____ Data to examine
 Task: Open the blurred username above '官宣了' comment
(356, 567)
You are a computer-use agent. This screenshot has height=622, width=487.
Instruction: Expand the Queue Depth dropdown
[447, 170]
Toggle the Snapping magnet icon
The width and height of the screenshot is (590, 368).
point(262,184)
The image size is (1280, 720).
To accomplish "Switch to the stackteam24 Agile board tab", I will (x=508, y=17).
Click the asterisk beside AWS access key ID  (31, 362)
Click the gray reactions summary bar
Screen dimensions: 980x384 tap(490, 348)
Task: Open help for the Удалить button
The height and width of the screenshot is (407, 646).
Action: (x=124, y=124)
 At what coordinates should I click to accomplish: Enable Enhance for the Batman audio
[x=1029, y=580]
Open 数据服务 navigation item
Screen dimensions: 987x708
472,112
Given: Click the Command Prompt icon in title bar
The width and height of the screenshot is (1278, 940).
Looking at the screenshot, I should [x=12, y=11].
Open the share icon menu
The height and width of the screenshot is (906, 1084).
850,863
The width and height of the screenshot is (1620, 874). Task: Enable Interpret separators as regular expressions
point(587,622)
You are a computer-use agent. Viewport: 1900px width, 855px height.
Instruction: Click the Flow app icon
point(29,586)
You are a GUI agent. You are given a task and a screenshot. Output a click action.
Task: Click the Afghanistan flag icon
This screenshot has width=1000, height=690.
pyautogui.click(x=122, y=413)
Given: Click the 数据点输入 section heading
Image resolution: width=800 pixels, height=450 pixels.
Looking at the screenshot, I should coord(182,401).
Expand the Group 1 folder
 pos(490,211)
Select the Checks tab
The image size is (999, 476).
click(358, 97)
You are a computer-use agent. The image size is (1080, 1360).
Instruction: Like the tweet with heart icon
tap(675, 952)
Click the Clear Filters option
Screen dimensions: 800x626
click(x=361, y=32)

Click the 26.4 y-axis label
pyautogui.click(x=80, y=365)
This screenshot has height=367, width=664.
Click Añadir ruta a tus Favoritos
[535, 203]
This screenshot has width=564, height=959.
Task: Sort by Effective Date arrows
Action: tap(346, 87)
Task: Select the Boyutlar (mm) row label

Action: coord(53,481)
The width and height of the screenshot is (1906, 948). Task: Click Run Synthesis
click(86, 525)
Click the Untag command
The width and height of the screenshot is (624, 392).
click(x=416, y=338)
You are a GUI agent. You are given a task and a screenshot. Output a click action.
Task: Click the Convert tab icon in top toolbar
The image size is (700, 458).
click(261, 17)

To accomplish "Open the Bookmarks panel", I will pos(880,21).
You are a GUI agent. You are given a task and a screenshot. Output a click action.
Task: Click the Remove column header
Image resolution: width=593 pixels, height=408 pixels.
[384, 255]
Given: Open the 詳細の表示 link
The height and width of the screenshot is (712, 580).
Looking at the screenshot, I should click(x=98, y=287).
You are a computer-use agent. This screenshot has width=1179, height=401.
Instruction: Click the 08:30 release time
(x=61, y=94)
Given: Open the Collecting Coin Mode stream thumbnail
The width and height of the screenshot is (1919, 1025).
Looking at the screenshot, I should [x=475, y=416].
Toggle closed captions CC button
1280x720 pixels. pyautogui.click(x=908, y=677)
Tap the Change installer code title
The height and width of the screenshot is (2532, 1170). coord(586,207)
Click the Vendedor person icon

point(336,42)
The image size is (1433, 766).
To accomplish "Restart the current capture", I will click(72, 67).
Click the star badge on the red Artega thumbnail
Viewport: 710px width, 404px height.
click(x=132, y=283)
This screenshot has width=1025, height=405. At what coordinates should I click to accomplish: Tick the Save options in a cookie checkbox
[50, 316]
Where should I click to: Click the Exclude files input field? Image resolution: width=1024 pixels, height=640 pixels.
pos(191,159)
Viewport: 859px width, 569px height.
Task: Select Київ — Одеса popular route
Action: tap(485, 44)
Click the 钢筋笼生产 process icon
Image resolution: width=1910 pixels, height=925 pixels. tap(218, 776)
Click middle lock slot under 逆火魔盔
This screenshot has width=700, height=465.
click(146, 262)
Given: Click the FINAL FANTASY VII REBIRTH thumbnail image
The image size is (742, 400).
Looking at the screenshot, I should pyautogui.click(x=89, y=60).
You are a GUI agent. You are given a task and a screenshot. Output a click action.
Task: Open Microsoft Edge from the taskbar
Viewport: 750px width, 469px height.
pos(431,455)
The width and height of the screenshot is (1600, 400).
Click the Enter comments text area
________
## Your assignment
A line belongs in the answer if it contains the word "computer"; copy every such line from the data above.

## Solution for this task
You are a computer-use agent. This screenshot has height=622, width=487.
You are a computer-use agent. Viewport: 1900px width, 855px height.
You are a computer-use agent. The image size is (1080, 1360).
You are a computer-use agent. This screenshot has width=1179, height=401.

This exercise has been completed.